To design, from scratch, a modular architecture which is targeted at a pervasive broadband future in which resources - be it information, storage, or computation - can be nonlocal and shared, within tolerances, by a macroscopic and distributed "system" is nothing less than a paradigm shift in thinking, design and, quite frankly, everything. Add in the presumed preformance levels of a single node, computational level of a TFlop(+)/s per IC with bandwith in the hundreds or perhaps even the low thousands of MB/s, and how is that not ambitious for a 2005/2006 timeframe in a consumer device? Never have we seen such a move towards all these aspects in a single IC, a single device... and a consumer one at that.

It's an open question if nVidia and ATI will be close in computational output and bandwith. And, although the 3D vendors will be the most comparable with a STI part due to their bias towards computational/floating point preformance, don't forget Intel and AMD's [negative] influence on the system - which have such a low probability of reaching parity due to their architecture's legacy. See Intel's x86 architect's comments here. And with x86-64's sucess in the marketplace, the ability to reach parity is hovering around zero IMHO.


What I find telling is SA's recent responce to MfA in the 3D Forum. SA, historically, has proven to be a very intelligent and well informed individual, and I think his comment sums up what Cell and, by extention, PS3 is striving for -- as opposed to the current PC platform:

[url=http://www.beyond3d.com/forum/viewtopic.php?p=284737#284737 said:
SA[/url]]When you look at the computation market, GPU manufacturers have targeted the floating point performance segment far more than the CPU manufacturers.

I agree that pretty much all of the computation intensive tasks will eventually move to what is now considered the GPU. This includes all the physcial simulation, collision detection, 3d graphics (including all the culling), etc.

### Material provided
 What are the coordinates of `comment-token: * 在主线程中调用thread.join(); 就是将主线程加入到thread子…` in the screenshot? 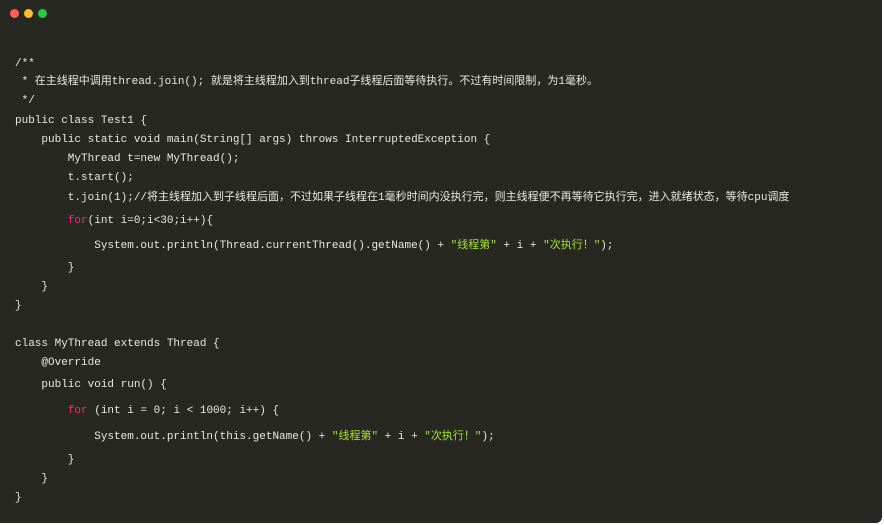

### What this exercise asks
1) Decide whether each statement agrees with the forum post about Cell and the PS3. Answer yes or no, and quote the words from the post that settle it.
(a) The writer thinks the chance of Intel and AMD reaching parity is close to zero.
(b) The writer states that nVidia and ATI will certainly be close in computational output.
(c) The quoted comment says CPU makers have targeted floating point performance more than GPU makers.
2) Go on with the forum post about Cell and the PS3, starting right after its last sentence.

### Outputs in order
1)
(a) Yes: "the ability to reach parity is hovering around zero IMHO."
(b) No: "It's an open question if nVidia and ATI will be close in computational output and bandwith."
(c) No: "GPU manufacturers have targeted the floating point performance segment far more than the CPU manufacturers."

2)
This means the GPU of the future will need to gradually transform into a massively parallel general purpose floating point vector processor that can be programmed using standard programming languages like C++. This in turn means general purpose addressing, branching, and stack management. Something that looks more like a FASTMATH processor than a current GPU. However, one major difference compared to a CPU is that the vast majority of the transistors will be used for actual logic with large numbers of floating point ALUs rather than for on-die cache. Instead future GPUs/vector processors will likely continue to rely on very high external memory bandwidths with a small amount of on-die cache.

It also means scaling up frequencies significantly using dynamic logic.

Which shares many qualities with STI's Cell.

As I, and a few others, stated a few years back when there was all the debate over Cell and how different it is than any architecture at that time (~2001), Cell is an embodiment of tomorrow's architecture: It's heavily biased towards computation/floating point preformance and bandwith. It's network aware aspects are also over-the-horizon but reflect upon how the future's computing enviroment (be them intersystem, or intrasystem and local, or intrasystem and nonlocal) will be. Today's current PC paradigm needs to die and it needs to die hard - if it isn't obvious to you already. And untill the unlikely events happen, as stated in that thread, about the merger of a CPU-esque and GPU-esque company, like it or not, STI and Sony is the only game in town... and they have a 4 year, several billion dollar headstart.

I don't intend to gloat, but I don't think I was wrong in my arguments with Joe and Dave. In fact, I can't help but feel that what we're debating, what the 3D Forum is debating and what we're begging to see is exactly what we stated - be that the DX10/PC's inherient architectural inferiorities or the bound resting almost solely on computational resources. IMHO, the whole concept and architecture underlying a PC needs to evolve or it will die - and that will be one hard task at hand with the politic and corperate barriers.
 
Almost all the innovation associated with CELL is in software. How to slice and dice a problem so that it can be distributed across an array of processors, both code and data.

Also, I don't think it's fair to compare CELL to traditional processors, CELL is alot less general purpose than both Opteron, P4 or PPC 970. Single thread performance is going to be a bitch to achieve on CELL.

This also means there's a very real risk of reducing it to niche markets such as rendering or signal processing in general.

Calling CELL a network processor is SONY putting a positive spin on the fact that the memory subsystem is a packet switched network, which means fine grain memory arbitration is going to COST.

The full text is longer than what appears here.